Hi all,
I'm excited to share two additions to the User Scripts API - one which is available behind a flag in Chrome Canary, and one which is available in Chrome 133 stable starting this week.
New method: userScripts.execute
Following the addition of the User Scripts API in Manifest V3, we heard from many developers that they often need to inject a script based on a user action. This was not easy to do with the existing API which required that all scripts were registered ahead of time and injected into new pages.
Together with the WebExtensions Community Group, and with help from engineers at Firefox, Safari and Edge, we designed a new `
userScripts.execute()` method that can run a script immediately on the specified target.
We'd love to hear your feedback before this ships by default - you can try it out by starting Chrome Canary with the `--enable-features=ApiUserScriptsExecute` flag.

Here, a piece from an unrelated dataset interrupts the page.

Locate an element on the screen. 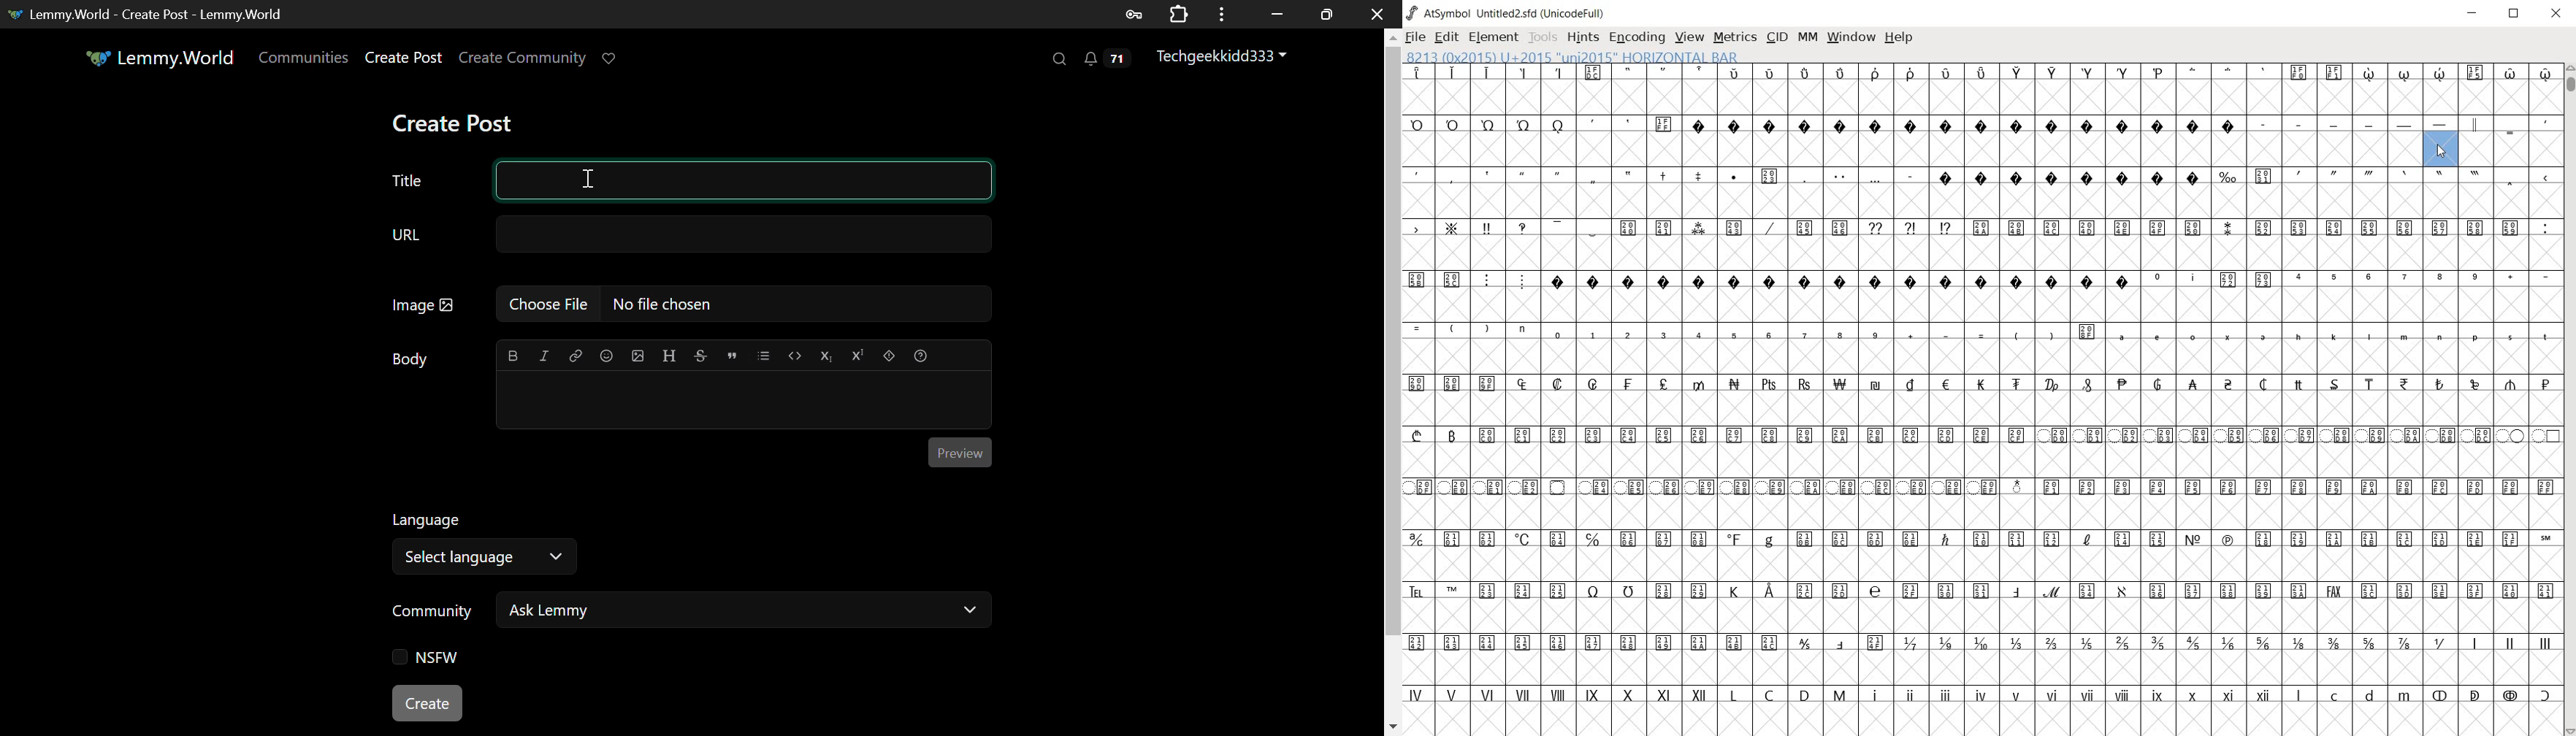 Image resolution: width=2576 pixels, height=756 pixels. Minimize is located at coordinates (1327, 15).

You can call the API as follows:
```
chrome.userScripts.execute({
target: { tabId:
tab.id },
js: [{ code: "alert('hi')" }]
});
```
Find the full API described in the
WECG proposal.
Multiple user script world support
When a non-extension script runs in a page, it runs in the "MAIN" world. Extension content scripts are run in the "ISOLATED" world which is isolated from other scripts and extensions. This means code on a web page cannot (unintentionally, or maliciously) change global values that the content script will access. With the introduction of the User Scripts API, we introduced a third user script specific "USER_SCRIPT" world. This allows user scripts to be isolated from both content scripts and main world scripts.

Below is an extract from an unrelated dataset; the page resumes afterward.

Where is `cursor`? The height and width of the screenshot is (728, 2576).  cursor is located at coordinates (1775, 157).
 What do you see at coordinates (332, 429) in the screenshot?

The new “USER_SCRIPT” world was an improvement over Manifest V2, but individual user scripts still shared the same world. To make it possible to isolate individual user scripts, starting in Chrome 133, the `
worldId` parameter can be used to run each user script in a unique world. This isolates user scripts from each other, and prevents one user script from interfering with a different one.

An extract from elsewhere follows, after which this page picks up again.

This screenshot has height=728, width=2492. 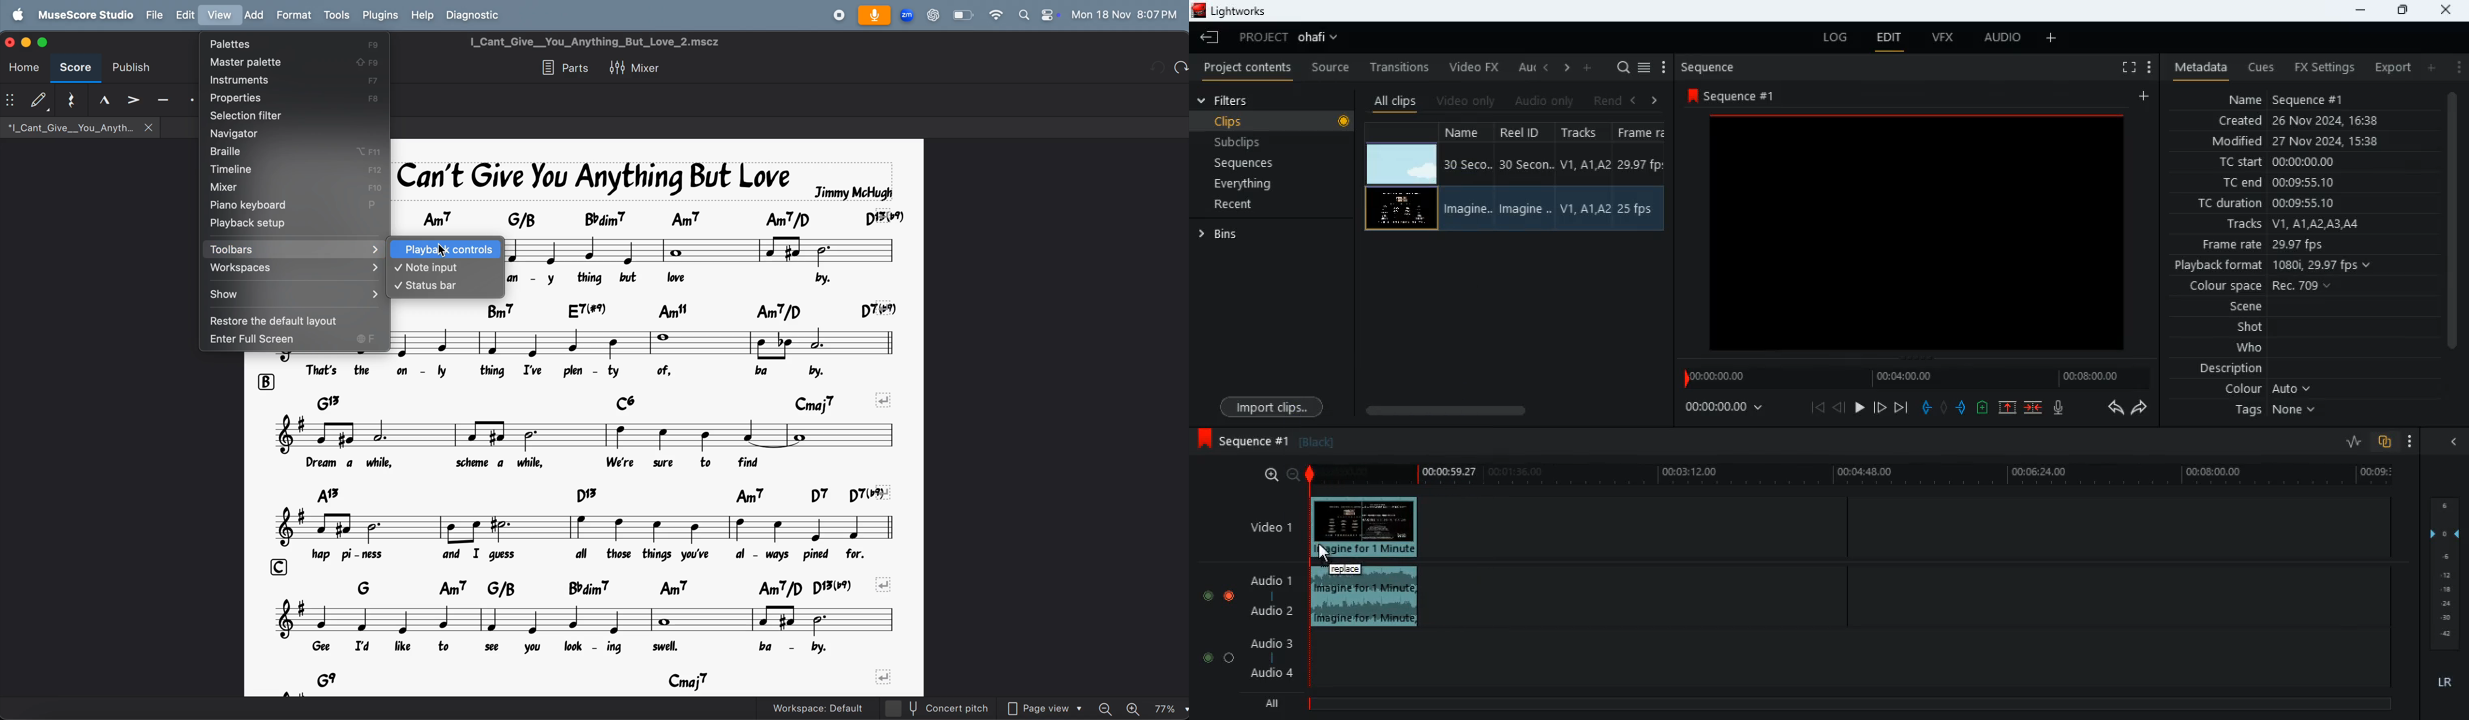 I want to click on page zoom level, so click(x=1171, y=709).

You can also use this parameter when setting configuration for a world:
```
chrome.userScripts.configureWorld({
csp: "",
messaging: true,
// You can now specify a world ID.
worldId: "example"
});
```
To access or reset this configuration, we've added new `
getWorldConfigurations()` and `
resetWorldConfiguration()` methods.
We worked on these changes in the WebExtensions Community Group - you can find the proposal
here.
These changes are available and shipping by default in Chrome 133.
As always, please do let us know if you have any feedback. We're excited to keep bringing you these changes and are always looking to make improvements where we can.